I'm an Amazon associate, which means if I share the right links I can drive people to the Amazon web site and get a cut of the money when they buy something. I started to muse about the idea of automatically generating pages that contain lots of the right links (books I recommend, films I enjoy, things like that). Ideally, I'd like to start with a list of ASINs (Amazon's unique product identifiers) and a TT template and end with an HTML page. I've done something like this before on the Line of Succession shop page.
But when I looked at the code that generates that page I realised that all the information about the products was hard-coded in a data file. I was copying the information from Amazon myself. I can't remember why I didn't grab the information from Amazon automatically.
Luckily, I've done this before. Ten years ago, I wrote a series of articles for Linux Format about Modern Perl. And the application I wrote over those articles was a reading tracker. And you added books to the system by giving it an ASIN which the program then used to get the title, author and cover image from Amazon. It did that using Net::Amazon. So I checked out the sample code, fired up the application and tried it out.
Only to find that it didn't work. The Amazon code was broken. Further investigation revealed that the API behind Net::Amazon had been turned off earlier this years and all requests to it returned the HTTP status "410 Gone". I found a conversation about this on the GitHub repo for the module, in which it's obvious that the author has little interest in updating the module to support the replacement API - which is unsurprising as it would mean a complete rewrite of the code.

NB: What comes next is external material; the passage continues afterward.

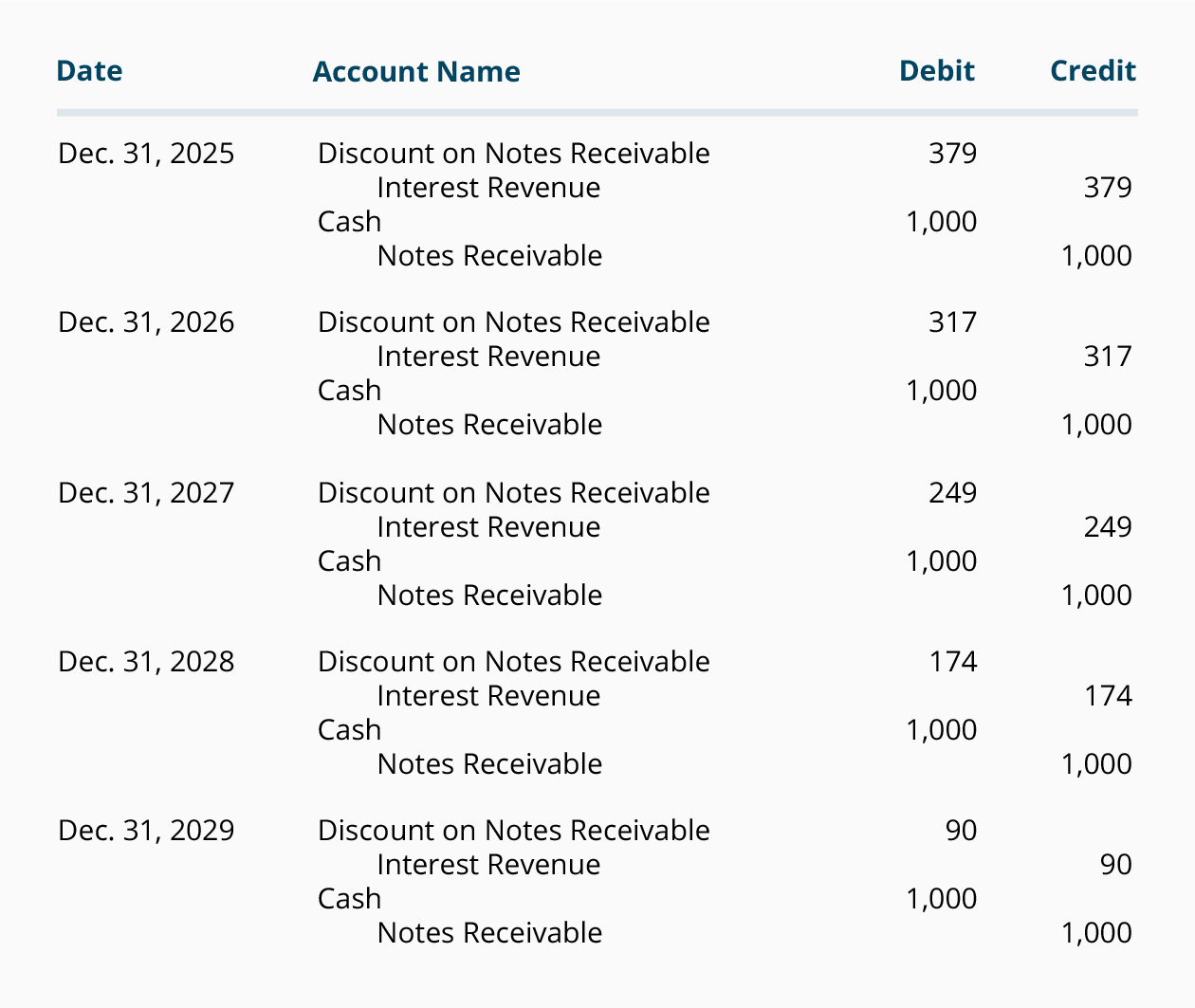Select the Dec. 31, 2025 date cell
The image size is (1195, 1008).
[x=146, y=154]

I went off looking for alternatives. And found XML::Amazon. And, even better, there was a release of this module that happened after the API was turned off. But my happiness was short-lived when I discovered that it had exactly the same problem. I wondered how it had a new release if (presumably) all of the tests failed. It turns out that there's an environment variable that needs to be set in order for the live API tests to run. None of the CPAN testers will set that and I guess the author forgot to do that when releasing the new version.
(There's a potential blog post here about how the shrinking Perl community will see an increase of this kind of bit-rot on CPAN in the coming years - but this isn't that post.)
The replacement API for the one these older modules used is called the Product Advertising API and it's completely different to the older version. I guess Amazon have learned a lot about API design in the last few years - given that they seem to release dozens of new ones each month :-)
But I was enthused enough to start work on a replacement. It's called Amazon::API::ProductAdvertising. It's not yet ready for CPAN, but there's a GitHub repo. I was slightly scared by the signing mechanism that Amazon uses on API requests, but it turns out that Net::Amazon::Signature::V4 exists and makes that really easy.
So it basically works. I just need to work a bit on the parameter passing (there are a lot of possible parameters), add the documentation and package it up for CPAN. I'm hoping to get that done over the weekend. This blog post is mostly here to encourage me to do that!